The 23-year-old Longview resident crafted an intricate, candy-covered gingerbread replica of the Longview Library for the second annual Gingerbread Haus Contest at The Merk in Longview on Saturday. It took first place in the “local landmarks” category, but Ferguson said she’s done erecting extravagant cookie structures.

She and her family have been building gingerbread houses for a decade, but this year’s project proved more challenging than she initially expected. She spent 36 hours one weekend working on it, plus a couple hours here and there for a month.

“This was the first time I designed my own house, so it was quite the challenge,” Ferguson said. “It was definitely the most complex house I’ve ever done before.”

It took her a few tries to perfect the white frosting railings that line the roof and steps. She melted down lollipops to make the windows, turned upside-down Hershey candy bars into steps, cut roof shingles from a sheet of melted-down chocolate and used a mold on the gingerbread to make the brick-looking building stand out.

“I didn’t want to just ice it all,” she said. “I didn’t like how it looked.”

And before Ferguson started to design her structure made of sweets, she spent hours researching the design of the 1960s version of the library.

“There’s not much documentation (or photos),” she said. “There’s some on the front, but there wasn’t much on the back (of the building).”

There were 28 entries into this year’s event, sponsored by The Daily News. That's fewer than the 37 houses in the inaugural contest. But competition was still stiff according to contest judge Chef David Diffendorfer, who creates a gingerbread village every year for Portland’s Benson Hotel.

“I love doing this, but it’s always a bummer because it’s so hard to choose,” he said. “It’s always impressive. There’s less this year, and sadly it hasn’t made my job any easier.”

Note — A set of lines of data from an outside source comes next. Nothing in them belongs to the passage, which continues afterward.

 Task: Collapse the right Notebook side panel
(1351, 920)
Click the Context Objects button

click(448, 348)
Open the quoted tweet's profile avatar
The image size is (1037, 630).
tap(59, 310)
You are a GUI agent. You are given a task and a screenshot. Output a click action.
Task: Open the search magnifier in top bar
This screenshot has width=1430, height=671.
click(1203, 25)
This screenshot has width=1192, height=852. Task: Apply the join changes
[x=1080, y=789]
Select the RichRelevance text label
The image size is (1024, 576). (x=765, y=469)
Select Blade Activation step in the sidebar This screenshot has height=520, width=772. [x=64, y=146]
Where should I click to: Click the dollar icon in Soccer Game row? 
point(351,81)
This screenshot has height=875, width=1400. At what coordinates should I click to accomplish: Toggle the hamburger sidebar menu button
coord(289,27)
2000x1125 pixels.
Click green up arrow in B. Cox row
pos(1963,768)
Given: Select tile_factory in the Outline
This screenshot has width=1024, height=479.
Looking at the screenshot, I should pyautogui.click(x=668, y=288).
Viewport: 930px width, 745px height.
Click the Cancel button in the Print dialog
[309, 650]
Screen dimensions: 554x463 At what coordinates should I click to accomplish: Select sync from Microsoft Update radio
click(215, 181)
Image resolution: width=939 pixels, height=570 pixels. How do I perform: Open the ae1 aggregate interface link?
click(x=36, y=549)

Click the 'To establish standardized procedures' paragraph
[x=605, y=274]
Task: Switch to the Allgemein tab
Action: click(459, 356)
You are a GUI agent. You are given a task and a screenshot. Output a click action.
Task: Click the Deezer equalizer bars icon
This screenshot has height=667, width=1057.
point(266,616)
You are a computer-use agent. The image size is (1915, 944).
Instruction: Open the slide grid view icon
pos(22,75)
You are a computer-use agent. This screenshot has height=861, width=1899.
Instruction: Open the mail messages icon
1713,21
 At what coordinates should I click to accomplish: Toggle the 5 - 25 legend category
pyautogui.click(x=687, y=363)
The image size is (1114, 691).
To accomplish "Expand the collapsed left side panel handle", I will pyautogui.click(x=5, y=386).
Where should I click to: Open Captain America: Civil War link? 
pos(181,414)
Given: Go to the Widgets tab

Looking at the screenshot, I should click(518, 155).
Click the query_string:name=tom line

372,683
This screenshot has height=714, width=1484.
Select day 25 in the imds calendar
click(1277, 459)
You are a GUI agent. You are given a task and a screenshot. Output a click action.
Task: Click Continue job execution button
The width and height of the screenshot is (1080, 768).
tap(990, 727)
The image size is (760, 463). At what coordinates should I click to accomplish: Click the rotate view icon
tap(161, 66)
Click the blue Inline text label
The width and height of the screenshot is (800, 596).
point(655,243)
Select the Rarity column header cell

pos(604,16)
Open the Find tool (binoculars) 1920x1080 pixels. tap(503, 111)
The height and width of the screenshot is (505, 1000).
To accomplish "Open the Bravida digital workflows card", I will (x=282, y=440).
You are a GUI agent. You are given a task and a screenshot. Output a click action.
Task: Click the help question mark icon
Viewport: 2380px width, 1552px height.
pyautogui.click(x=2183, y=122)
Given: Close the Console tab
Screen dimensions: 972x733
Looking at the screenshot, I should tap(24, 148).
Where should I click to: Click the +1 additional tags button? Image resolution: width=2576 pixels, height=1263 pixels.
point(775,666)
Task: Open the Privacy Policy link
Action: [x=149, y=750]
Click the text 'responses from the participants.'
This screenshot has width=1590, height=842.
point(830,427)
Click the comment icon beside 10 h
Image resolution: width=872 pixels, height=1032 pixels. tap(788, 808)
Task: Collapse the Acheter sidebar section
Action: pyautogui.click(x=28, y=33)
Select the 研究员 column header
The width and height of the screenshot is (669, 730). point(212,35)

Diffendorfer said he looks for originality, overall execution, attention to detail and level of difficulty when judging each piece.

“The truth is, there’s no sanctioned rules on a gingerbread contest,” he said.

Though Diffendorfer dubbed the Ferguson entry the top house in her category, Ferguson said the contest wasn’t all about winning.

“It’s stressful,” she said about piecing together her entry. “But you accomplish so much even though you go through the stress. And the stress is fun in a way, because you’re pushing yourself to accomplish something you never would have done.”